Early on in this episode a meta-theme is established about how the episode itself will be seen differently by those who are parents and by those who are not. It explicitly calls our attention to that meta-theme when Troi quips to Picard, who initially resists calling Lal a child, "You've never been a parent." And then later, after Picard has changed his mind and becomes an iron advocate for Lal and Data's family in the face of an Admiral who wants to split them up, the Admiral, in a devilishly-superb piece of writing, flips this idea and makes the same argument to Picard, "You're not a parent, Captain. I am. I have learned, with difficulty, that there comes a time when all parents must give up their children for their own good." Few episodes of televison are ever able to do anything remotely like this, to call our attention to how parenthood changes us while simultaneously giving us a new set a blind spots, and it is handled deftly without ever being ham-fisted or with even a tinge of sentimentality.
Hallie Todd plays Lal, and her performance is perfect. I mean that. It is perfect, to the point that I can't even wrap my mind around how she pulled it off, how she was able to play an emotionless android with the mentality of a child, yet a child with a highly developed artificial brain that has all of the information and data of Star Fleet right at its fingertips, but who doesn't have the context to understand that information, and Todd conveys all of it. We can see her being overwhelmed by all of that information and struggling to make sense of it. Furthermore, as Lal goes from an emotionless clone of Data who cannot feel human emotion, to, through a mysterious quantum-level glitch, experiencing a flood of emotion in the form of fear when the admiral wants to take her away from her father, to, at the end of her brief life when she experiences love for her father, Todd, impossibly, conveys all of it and she hits me in the center of my heart every single time I watch this episode. Todd's performance is among the best I have ever seen.

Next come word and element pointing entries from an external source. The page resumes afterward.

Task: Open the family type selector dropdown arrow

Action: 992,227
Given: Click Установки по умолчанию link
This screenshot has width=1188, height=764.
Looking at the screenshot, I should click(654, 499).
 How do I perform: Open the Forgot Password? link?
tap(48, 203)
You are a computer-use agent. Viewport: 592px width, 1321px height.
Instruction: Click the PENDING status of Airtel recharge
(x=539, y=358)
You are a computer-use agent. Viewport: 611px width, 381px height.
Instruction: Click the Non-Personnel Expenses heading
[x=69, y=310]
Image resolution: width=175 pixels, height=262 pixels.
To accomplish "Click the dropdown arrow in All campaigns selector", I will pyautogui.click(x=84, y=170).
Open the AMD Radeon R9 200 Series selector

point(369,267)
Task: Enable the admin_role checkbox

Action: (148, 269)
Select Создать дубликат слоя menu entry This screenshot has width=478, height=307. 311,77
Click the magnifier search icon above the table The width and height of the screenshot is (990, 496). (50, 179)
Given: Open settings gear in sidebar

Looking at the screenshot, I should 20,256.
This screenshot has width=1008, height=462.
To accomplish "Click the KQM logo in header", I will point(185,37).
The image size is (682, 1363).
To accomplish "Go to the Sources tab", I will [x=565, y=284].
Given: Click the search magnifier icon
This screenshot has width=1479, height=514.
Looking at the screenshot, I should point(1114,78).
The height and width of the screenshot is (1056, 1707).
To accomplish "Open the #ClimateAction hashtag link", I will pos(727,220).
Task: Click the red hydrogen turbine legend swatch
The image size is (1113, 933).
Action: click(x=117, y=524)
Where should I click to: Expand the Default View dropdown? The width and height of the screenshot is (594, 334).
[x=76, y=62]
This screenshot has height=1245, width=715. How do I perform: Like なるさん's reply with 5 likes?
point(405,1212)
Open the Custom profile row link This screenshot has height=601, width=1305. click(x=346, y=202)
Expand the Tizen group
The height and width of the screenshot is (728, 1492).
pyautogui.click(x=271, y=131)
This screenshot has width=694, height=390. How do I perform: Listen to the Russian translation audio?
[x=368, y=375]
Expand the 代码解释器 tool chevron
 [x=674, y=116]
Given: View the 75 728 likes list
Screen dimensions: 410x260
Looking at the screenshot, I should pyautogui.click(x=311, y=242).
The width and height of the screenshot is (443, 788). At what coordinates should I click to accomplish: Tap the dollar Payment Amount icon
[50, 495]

This episode is the best of Star Trek, a true zenith in the Star Trek canon that shows what this show is capable of doing at its very best. I can't think of any other television episode that does what this episode does, touches on and comments about all of these complex themes of love, parenting, courage, life and death, all in a way that could never be discussed in this particular way without the Star Trek frame. Watching this, it is hard not to also be made aware, in a sick-in-the-pit-of-my-stomach kind of way, how truly awful are the current iterations of Star Trek (Picard, Discovery), which have completely broken faith with the spirit of the franchise that makes it so compelling in the first place. Once you understand the highs to which Star Trek can soar, the gutter-dwelling and dumbed-down new series become all the more disgusting and insulting, that these abominations are what the younger generation are sold as Star Trek. They are just a complete and total breach of faith.
For me, there are three moments in this episode in which I have to fight back tears, when Lal first comes home and Data tells her he has many experiences he wants to share with her, when Lal and Data hold hands, and of course at the end when Lal dies. It jerks these tears without a trace of sentimentality, no small feat, due to its science fiction frame that calls on us to look at parenthood from an angle that would never be possible without the science fiction frame, which is a point I make when I teach this film, that the best science fiction takes full advantage of its frame to tell stories that wouldn't be possible without it.